56. The sintered particle as claimed in any one of claims 44 to 55, having a content of zirconia + hafnia, which are optionally stabilized, of greater than 4% and/or less than 12%, as percentages by weight based on the total amount of crystalline phases.

57. The sintered particle as claimed in claim 56, having a content of zirconia + hafnia, which are optionally stabilized, of less than 10%, as a percentage by weight based on the total amount of crystalline phases.

58. The sintered particle as claimed in any one of claims 44 to 57, having a mullite content of less than 4%, as a percentage by weight based on the total amount of crystalline phases.
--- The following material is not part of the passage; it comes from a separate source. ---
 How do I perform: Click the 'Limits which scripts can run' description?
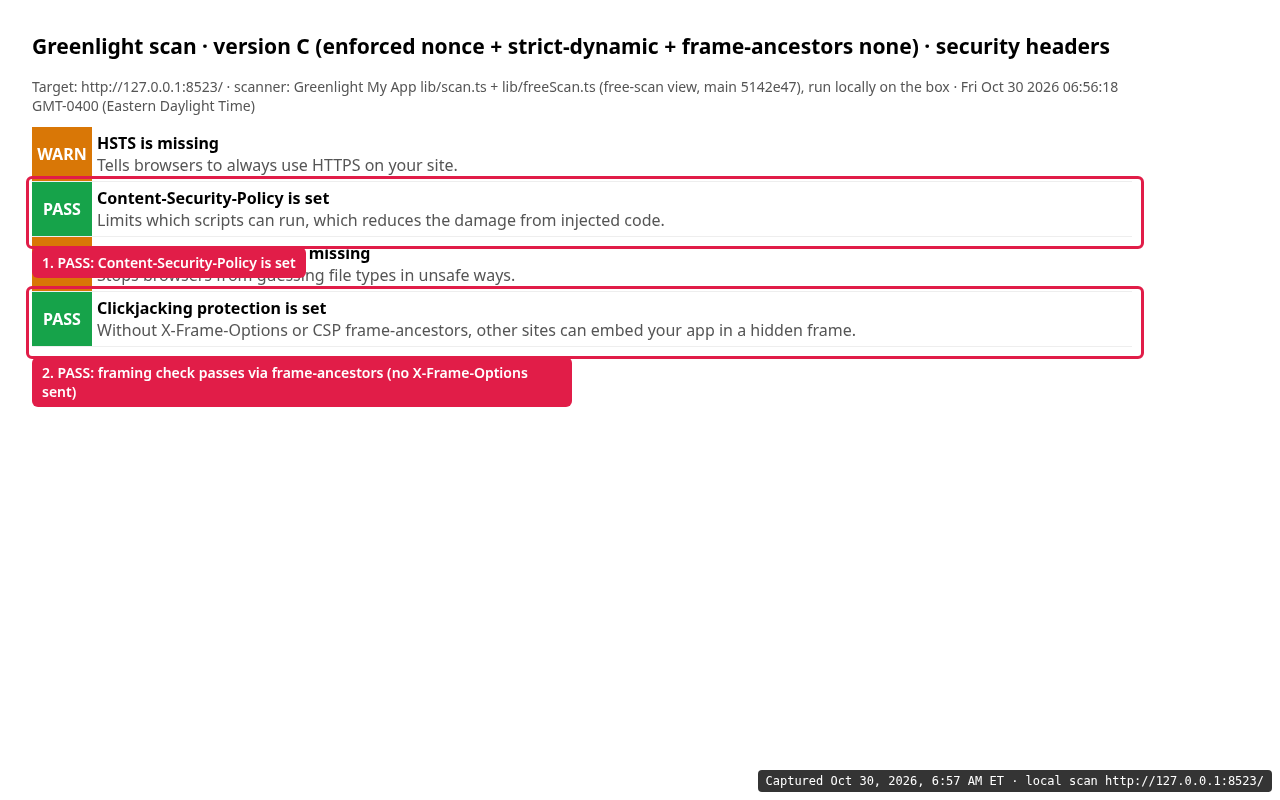[381, 220]
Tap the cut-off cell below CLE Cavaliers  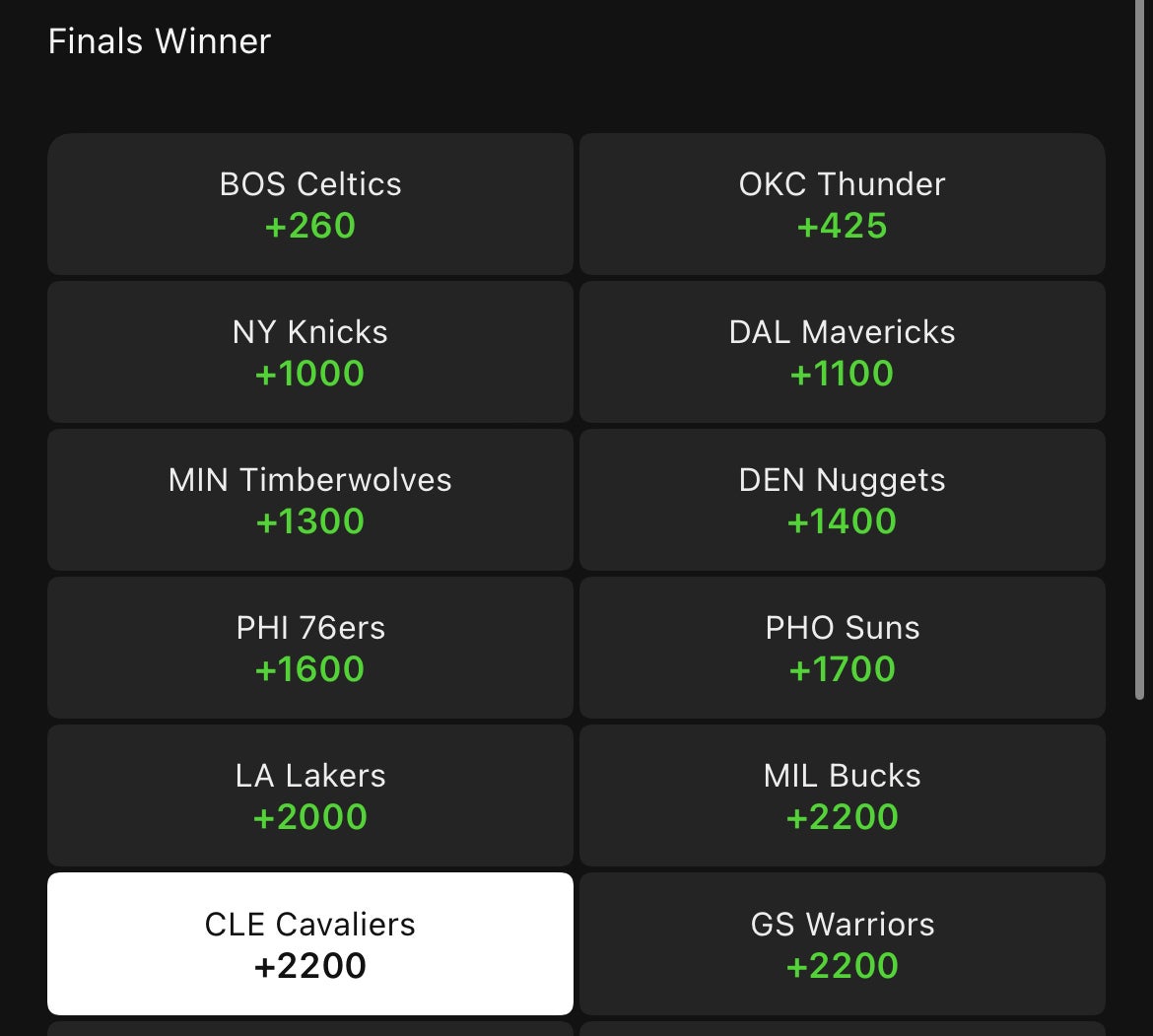tap(310, 1029)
59. The sintered particle as claimed in claim 58, wherein the mullite content is less than 2%.

60. The sintered particle as claimed in claim 59, wherein the mullite content is substantially zero.

61. The sintered particle as claimed in any one of claims 1 to 24, wherein the CaO content is greater than (4.55 - 0.05.AI2O3)% if 79% < Al203 < 85%.

62. A powder comprising more than 90%, as a percentage by weight, of particles as claimed in any one of the preceding claims.

63. A method of manufacturing sintered particles as claimed in any one of claims 1 to 61, comprising the following successive steps: a) if necessary, grinding one or more powders of raw materials, preferably by cogrinding, so that the mixing thereof, in step c), leads to a particulate mixture having a median size of less than 0.6 pm, b) optionally, drying said particulate mixture, c) preparing a feedstock from said optionally dried, particulate mixture, the composition of the feedstock being adjusted so as to obtain, at the end of step g), sintered particles having a composition conforming to that of a sintered particle as claimed in any one of the preceding claims, said feedstock comprising from 4% to 25% of zircon particles, as a percentage by weight based on the weight of the dry feedstock, d) forming the feedstock in the form of green particles, e) optionally, washing, f) optionally, drying, g) sintering at a sintering temperature above 1450°C and below 1600°C.

64. A device selected from a suspension, a grinding mill, an apparatus for surface treatment and a heat exchanger, said device comprising a powder of particles as claimed in claim 62.